Odds are priced probability
Think of odds as a price tag on an outcome. A heavy favorite is "expensive" — you pay a lot to win a little because the book thinks it's very likely to happen. A long shot is "cheap" — you risk a little to win a lot because the book thinks it probably won't happen.
This is why a smart bettor cares less about who wins and more about whether the price is right. Finding odds that offer better payouts than the true probability justifies is where real edge comes from.
The vig is built into every line
No matter which format you read, the sportsbook has already taken their cut. That's the vig, also called juice or margin. A pick'em game where both teams are truly 50/50 won't be priced at +100/+100. It'll be priced at -110/-110. That 10 cents on each side is how the book pays the bills.
Understanding this upfront matters because implied probabilities across both sides of a bet will always add up to more than 100%. The extra is the book's take. Knowing that helps you compare books and spot softer lines.
Why three formats exist
History and geography, mostly. American sportsbooks grew up on moneyline numbers. European books standardized around decimals because they're cleaner for parlays and live betting. British bookmakers kept fractional odds because that's how the horse racing industry has quoted prices for over a century.
There's no "right" format. They're all doing the same job, and most modern sportsbooks let you toggle between them in your account settings.
How American Odds Work
American odds, sometimes called moneyline odds, are built around a $100 reference point. The number you see tells you either what you'd risk to win $100 or what you'd win by risking $100, depending on the sign in front of it.
Reading negative (-) American odds
A minus sign means the team or outcome is favored. The number tells you how much you need to risk to win $100. So -150 means you bet $150 to profit $100. If you win, you get back your $150 stake plus $100 profit, for $250 total.
You don't need to bet in $100 chunks, of course. The ratio scales. At -150, a $30 bet returns $20 profit ($50 total). At -200, a $20 bet returns $10 profit. The bigger the negative number, the heavier the favorite and the less you win per dollar risked.
Reading positive (+) American odds
A plus sign means the team or outcome is the underdog. The number tells you how much profit you get from a $100 bet. So +150 means risking $100 returns $150 in profit, giving you $250 total including your stake back.

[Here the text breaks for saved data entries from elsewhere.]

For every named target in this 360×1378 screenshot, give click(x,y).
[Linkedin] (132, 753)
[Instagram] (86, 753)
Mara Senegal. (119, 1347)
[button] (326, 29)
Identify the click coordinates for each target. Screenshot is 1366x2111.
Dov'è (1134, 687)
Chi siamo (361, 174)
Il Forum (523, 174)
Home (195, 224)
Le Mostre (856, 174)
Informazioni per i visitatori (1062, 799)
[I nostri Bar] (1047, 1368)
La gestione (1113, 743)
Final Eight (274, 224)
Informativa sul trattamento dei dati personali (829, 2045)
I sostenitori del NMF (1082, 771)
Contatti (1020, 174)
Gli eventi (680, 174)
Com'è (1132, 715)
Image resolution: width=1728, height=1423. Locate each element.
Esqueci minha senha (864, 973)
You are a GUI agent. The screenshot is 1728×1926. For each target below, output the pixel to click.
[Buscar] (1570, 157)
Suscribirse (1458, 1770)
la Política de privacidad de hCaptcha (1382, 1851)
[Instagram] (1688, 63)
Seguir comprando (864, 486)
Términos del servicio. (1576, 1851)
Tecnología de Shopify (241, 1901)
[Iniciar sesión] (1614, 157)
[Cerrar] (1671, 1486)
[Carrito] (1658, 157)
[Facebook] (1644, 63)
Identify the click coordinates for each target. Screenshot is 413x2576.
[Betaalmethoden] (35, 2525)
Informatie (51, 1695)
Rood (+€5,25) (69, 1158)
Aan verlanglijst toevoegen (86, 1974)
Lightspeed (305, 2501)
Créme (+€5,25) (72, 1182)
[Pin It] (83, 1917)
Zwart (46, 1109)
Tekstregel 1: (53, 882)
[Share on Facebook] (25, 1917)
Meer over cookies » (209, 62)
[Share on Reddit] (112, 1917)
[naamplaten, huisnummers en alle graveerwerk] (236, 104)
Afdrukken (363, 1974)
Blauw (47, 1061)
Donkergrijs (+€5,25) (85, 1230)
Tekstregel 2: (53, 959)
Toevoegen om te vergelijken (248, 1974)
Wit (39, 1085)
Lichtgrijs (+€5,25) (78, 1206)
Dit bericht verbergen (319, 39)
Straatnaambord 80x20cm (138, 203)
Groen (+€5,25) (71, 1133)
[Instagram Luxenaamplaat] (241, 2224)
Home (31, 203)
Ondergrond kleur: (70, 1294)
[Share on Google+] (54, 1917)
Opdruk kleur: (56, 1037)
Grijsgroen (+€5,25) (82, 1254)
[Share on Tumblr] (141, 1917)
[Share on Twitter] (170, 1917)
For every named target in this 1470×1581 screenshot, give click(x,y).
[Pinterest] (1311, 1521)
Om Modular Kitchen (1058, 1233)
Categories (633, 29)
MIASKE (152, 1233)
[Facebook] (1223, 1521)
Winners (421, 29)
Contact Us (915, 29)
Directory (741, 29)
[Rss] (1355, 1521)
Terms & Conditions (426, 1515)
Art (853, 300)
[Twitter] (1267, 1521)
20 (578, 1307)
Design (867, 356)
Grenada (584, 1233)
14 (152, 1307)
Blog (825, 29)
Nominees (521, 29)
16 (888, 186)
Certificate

The simplest way to read American odds: the minus number is what you risk to win $100, the plus number is what you win by risking $100.
A +300 underdog pays $300 profit on a $100 stake. A +500 long shot pays $500. The bigger the positive number, the bigger the underdog and the bigger the potential payout.
Where American odds work best
American odds are great for single-game moneyline bets, point spreads, and totals — any market where lines hover close to even. The +/- system makes it easy to see at a glance who's favored and by how much. For parlays and bigger multi-leg bets, though, the format gets clumsy fast.
How Decimal Odds Work
Decimal odds are the format most of the world uses. They show one number that represents your total return per unit staked, including your original bet. If the odds are 2.50 and you bet $10, you get back $25. That's it. No plus or minus to interpret, no fractions to reduce.
The simple payout formula
Multiply your stake by the decimal odds. The result is your total payout. Subtract your stake, and you have your profit. A $50 bet at 3.00 returns $150 total ($100 profit). A $20 bet at 1.75 returns $35 total ($15 profit).
Anything below 2.00 is a favorite. Anything above 2.00 is an underdog. Exactly 2.00 is a true coin flip that pays even money. That single number does everything American odds need two signs to accomplish.
Why sharp bettors prefer decimals
Quick comparison. If one book has 1.95 and another has 2.05 on the same market, you know instantly which one pays better. With American odds, comparing -105 and +105 requires a mental step. With fractional odds, it's even worse.
Decimals also make parlay math trivial. Multiply the decimal odds of every leg together, then multiply by your stake. Done. No weird addition rules, no converting plus/minus signs mid-calculation.
Decimal odds in live betting
Live lines move fast. When odds are changing every few seconds during a match, decimal format lets you compute potential payouts in your head before the number shifts again. That speed advantage is why nearly every in-play betting platform defaults to decimal odds, even on US-facing apps.